• _Text_

◇ ◇ ◇ ◇ ◇

Humbrol 42 Violet Matt


 

Web colours A77B96


 

The Capetown Castle model is not a very good likeness to the real vessel, but it is close enough. She was not a difficult ship to paint but I did make a mistake with the deck colours and subsequently ruined the model. But it was an interesting experience painting her, especially given my tendency to not see too well. 

John Bowen’s book, ‘More Miniature Merchant Ships’: has the following colour scheme for the Capetown Castle:  

“Union-Castle lavender grey to the level of the top of the bulwark to the opening in the ship’s side forward in way of the Upper (C) Deck, white above, with narrow teak colour dividing line between; red below waterline (the nearest shade to this hull colour being obtained by mixing 10 parts Humbrol No 147 Light Grey, 1 part Humbrol No 174 Signal Red, and 2 parts Humbrol No 104 Blue).

Superstructure: white, inside bulwarks white. Masts, derrick posts, derricks: as built, masts were reddish-brown, derrick posts and derricks white. After the war the masts were changed to white. Ventilators: white, inside cowls red. Lifeboats, davits: white, boat covers light grey. Windlass, winches: mid-grey. Bollards, fairleads: black. Hatches: grey. Funnel: vermilion (orange red), black top, Decks: wood planked, bare steel decks mid-grey.”

◇ ◇ ◇ ◇ ◇

• _Problems and tasks_
(a) Present the rows as a numbered list, covering everything from the line containing "You are a computer-use agent." down to the line containing "pyautogui.click(x=786, y=240)", with both of those lines included. Skip blank lines and leave the pictures out.
(b) Carry the text on painting the Capetown Castle model forward from its final sentence.

• _Records provided_

◇ ◇ ◇ ◇ ◇

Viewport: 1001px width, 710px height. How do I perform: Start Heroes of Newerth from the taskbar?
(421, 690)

◇ ◇ ◇ ◇ ◇

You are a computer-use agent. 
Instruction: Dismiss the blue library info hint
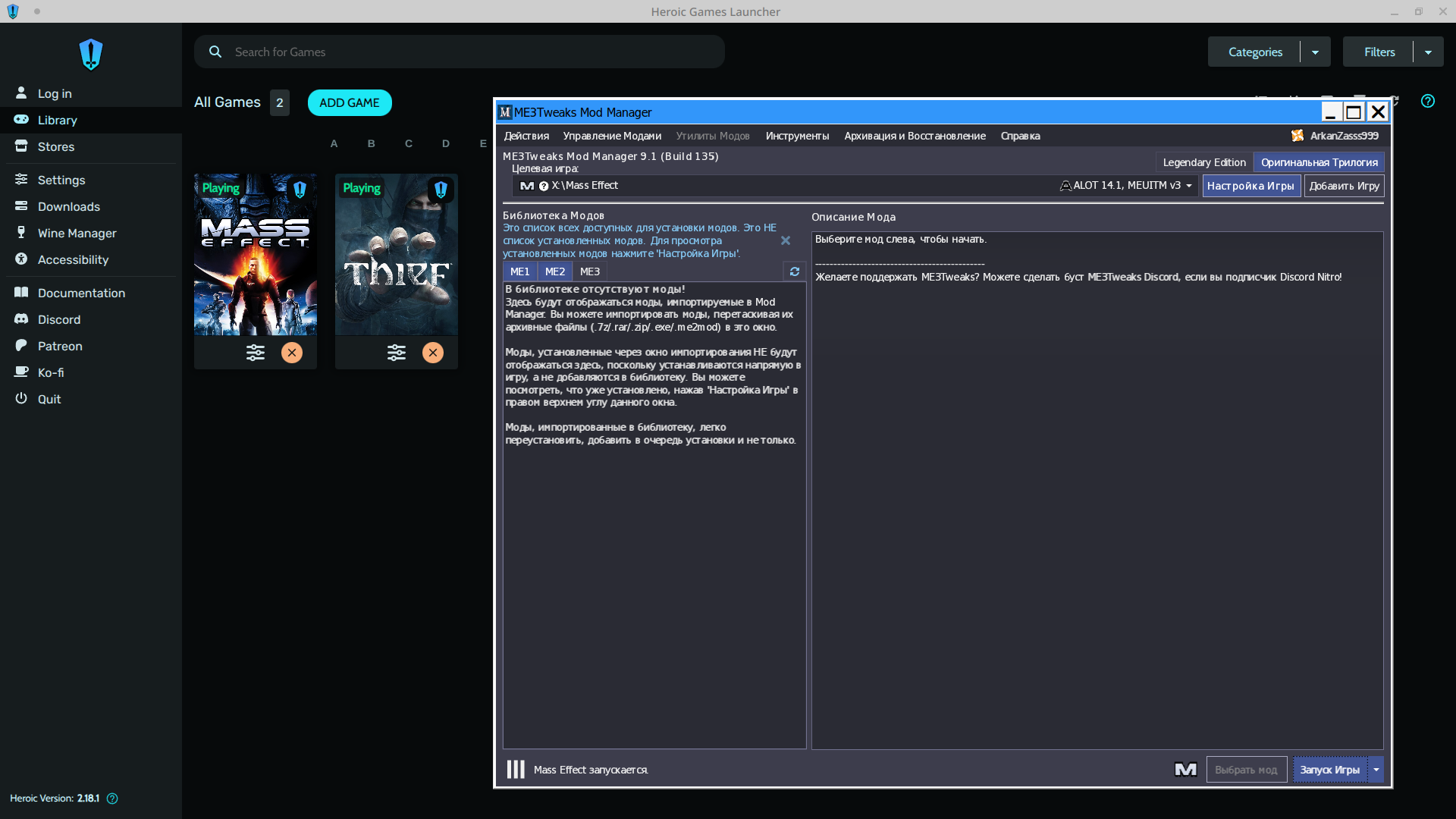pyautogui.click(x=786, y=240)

◇ ◇ ◇ ◇ ◇

• _In response_
(a)
1. You are a computer-use agent. 
2. Instruction: Dismiss the blue library info hint
3. pyautogui.click(x=786, y=240)

(b)
The first mistake I made was using too dark a brown for the decks, and that would come back to haunt me in the future.

Capetown Castle

Capetown Castle

I used to work on both ships over the weekends, and soon had them shipshape although I was not happy with the decks. The colour on the tin was a light brown but this was way too dark. I would have to rethink the deck colour. The masts were pins and the derricks were bristles from my carpet brush. They worked well and I was happy to find a ready source of derrick material. Now if only I could find out where my brush went to. 

Dunnottar Castle

Update 11/10/2016

This month I acquired a 1/1250 scale of Victoria.  Built as Dunnottar Castle was one of the older ships still afloat and spent most of her life as a cruise ship. She was built by Harland & Wolff, Belfast, and launched on 25 January 1936. She was primarily used on the London (Tilbury) – round Africa service until the outbreak of WW2, when she was converted to an armed merchant cruiser, and later to a troop transport. In 1949 she resumed her London – round Africa service. In 1958 she was sold to Incres SS Co, who renamed her Victoria and substantially rebuilt her in Rotterdam. She entered service in 1960 on New York-West Indies cruises. In 1964 she changed hands once again, this time to Victoria SS Co, a subsidiary of Swedish company Clipper A/B, she retained her name, and Incres Line as agents. Chandris Cruises bought her in 1964, and she resumed sailings as The Victoria in June of 1976. She cruised in Europe and the Caribbean until 1993, when she was sold to Louis Cruise Lines and renamed Princessa Victoria for use on cruises from Cyprus. In 2002 it was reported that she was to be taken up for service as a hotel ship in London. This sadly never came to pass and the Princessa was laid up and in 2004 sold for scrap. She arrived at the breakers at Alang on 25 May 2004.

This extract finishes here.